Plan był taki, aby upiec makaroniki - ricciarelli wg przepisu Nigelli Lawson. Ponieważ nie miałam tyle tego, tyle tamtego - wyszło coś zupełnie innego, ale jak się okazało, coś całkiem smacznego - czyli całkiem dobre ciasteczka :)
SKŁADNIKI:
- 2 białka jajek
- 250 g mielonych migdałów
- 225 g drobnego cukru
- 1 cukier waniliowy
- skórka otarta z jednej cytryny
- 1 laska wanilii
- cukier puder do oprószenia
- szczypta soli
Ubić białka na sztywno z odrobiną soli, cukrem waniliowym i drobnym cukrem. Laskę wanilii przeciąć i wydrążyć z niej nasionka, dodać je do białkowej piany. Następnie dodać skórkę z cytryny i migdały, dobrze wymieszać.

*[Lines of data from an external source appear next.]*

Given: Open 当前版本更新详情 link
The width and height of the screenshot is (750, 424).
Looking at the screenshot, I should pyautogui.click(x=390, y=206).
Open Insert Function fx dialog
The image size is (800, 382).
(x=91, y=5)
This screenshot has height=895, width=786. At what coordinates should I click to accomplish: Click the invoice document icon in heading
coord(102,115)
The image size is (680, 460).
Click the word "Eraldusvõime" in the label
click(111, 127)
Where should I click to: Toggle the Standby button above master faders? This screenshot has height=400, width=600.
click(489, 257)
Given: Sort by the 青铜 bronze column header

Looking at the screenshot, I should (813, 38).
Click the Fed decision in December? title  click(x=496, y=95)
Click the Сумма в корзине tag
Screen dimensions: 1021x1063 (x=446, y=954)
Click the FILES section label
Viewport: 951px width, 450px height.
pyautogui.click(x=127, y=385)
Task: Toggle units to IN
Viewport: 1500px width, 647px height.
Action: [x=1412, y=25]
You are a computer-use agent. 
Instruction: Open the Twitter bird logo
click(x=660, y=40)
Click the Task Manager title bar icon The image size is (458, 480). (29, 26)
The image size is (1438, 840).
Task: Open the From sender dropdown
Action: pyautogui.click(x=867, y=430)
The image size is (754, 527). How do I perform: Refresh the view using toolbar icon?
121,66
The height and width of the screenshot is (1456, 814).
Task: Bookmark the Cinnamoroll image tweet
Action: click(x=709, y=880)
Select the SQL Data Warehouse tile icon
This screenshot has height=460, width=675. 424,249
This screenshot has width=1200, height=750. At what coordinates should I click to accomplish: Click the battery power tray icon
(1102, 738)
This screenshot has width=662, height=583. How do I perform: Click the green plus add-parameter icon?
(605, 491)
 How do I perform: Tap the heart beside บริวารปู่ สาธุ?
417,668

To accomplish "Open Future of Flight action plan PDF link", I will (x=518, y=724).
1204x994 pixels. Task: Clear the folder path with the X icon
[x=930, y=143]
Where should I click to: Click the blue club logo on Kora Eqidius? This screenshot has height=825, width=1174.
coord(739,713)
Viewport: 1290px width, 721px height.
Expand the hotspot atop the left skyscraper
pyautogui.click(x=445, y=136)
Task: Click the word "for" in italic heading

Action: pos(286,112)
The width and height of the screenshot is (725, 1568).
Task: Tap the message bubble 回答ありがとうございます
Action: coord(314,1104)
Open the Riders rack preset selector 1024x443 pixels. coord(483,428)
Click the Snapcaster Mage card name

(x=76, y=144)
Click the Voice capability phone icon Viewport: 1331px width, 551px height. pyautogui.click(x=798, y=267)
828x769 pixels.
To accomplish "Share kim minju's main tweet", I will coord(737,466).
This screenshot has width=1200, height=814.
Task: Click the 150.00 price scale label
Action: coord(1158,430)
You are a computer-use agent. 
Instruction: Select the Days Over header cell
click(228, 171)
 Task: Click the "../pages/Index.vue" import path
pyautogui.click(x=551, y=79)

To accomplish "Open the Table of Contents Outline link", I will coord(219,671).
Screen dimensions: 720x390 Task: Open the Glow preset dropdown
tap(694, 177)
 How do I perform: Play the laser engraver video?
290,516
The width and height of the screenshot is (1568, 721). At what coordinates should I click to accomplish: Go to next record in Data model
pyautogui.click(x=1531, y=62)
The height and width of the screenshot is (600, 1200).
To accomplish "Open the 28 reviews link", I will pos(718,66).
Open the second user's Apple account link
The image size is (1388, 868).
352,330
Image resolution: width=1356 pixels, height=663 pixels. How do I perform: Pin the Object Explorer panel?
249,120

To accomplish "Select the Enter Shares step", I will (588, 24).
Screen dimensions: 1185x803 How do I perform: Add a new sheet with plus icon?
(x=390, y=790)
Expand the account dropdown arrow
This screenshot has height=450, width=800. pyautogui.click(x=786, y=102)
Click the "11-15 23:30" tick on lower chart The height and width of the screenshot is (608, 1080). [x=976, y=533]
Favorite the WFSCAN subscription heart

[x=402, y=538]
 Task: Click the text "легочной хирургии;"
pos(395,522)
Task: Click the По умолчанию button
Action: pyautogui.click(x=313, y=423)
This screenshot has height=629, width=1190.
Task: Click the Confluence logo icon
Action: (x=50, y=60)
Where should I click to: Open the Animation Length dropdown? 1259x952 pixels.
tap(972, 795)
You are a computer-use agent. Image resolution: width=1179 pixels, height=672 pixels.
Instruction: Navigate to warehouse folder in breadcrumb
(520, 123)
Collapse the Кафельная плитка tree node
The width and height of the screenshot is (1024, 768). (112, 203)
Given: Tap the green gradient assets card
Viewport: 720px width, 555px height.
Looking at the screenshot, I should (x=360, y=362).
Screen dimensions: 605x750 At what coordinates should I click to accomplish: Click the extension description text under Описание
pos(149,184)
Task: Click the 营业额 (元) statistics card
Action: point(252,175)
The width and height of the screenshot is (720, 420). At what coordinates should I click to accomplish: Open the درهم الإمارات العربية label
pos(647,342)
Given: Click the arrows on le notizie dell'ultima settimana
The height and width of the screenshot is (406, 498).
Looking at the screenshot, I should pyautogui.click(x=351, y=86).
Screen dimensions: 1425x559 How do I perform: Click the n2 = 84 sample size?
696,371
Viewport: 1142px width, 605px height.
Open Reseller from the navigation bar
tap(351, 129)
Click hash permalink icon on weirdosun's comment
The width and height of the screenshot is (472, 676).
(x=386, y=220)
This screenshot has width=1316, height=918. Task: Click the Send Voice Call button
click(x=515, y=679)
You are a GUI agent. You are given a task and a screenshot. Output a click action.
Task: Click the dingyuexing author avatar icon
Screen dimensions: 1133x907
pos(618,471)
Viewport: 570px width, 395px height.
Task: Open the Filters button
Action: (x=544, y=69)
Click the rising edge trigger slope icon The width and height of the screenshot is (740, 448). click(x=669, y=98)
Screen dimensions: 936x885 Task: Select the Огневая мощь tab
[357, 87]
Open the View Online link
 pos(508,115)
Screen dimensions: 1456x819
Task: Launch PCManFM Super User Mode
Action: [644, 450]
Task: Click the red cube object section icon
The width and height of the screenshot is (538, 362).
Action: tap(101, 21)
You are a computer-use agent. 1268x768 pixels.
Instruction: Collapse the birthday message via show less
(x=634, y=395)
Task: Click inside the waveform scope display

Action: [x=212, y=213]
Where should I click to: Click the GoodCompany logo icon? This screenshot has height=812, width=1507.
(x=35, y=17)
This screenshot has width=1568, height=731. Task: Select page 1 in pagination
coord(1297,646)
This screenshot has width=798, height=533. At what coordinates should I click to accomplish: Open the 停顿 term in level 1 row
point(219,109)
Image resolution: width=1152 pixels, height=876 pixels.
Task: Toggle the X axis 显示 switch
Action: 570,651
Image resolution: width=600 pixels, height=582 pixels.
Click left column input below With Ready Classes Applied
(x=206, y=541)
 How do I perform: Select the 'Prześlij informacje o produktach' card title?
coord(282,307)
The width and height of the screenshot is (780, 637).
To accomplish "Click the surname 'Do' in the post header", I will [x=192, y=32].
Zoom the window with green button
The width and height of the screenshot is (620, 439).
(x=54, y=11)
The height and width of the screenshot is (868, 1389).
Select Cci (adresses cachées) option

Za pomocą 2 łyżek nakładać powstałą masę na wyłożoną pergaminem blachę, formując małe ciasteczka. Wychodzi około 20 ciasteczek. Trzeba zachować mniej więcej 2 cm odstępy, ponieważ ciastka nieco się rozleją podczas pieczenia.
Włożyć do piekarnika rozgrzanego do 150 st. C. i piec przez 30 minut. Po przestygnięciu ciasteczka można dla dekoracji oprószyć cukrem pudrem.
W pierwszym dniu są twarde i dziwne, ale w drugim nabierają delikatnej miękkości i przyjemnego smaku.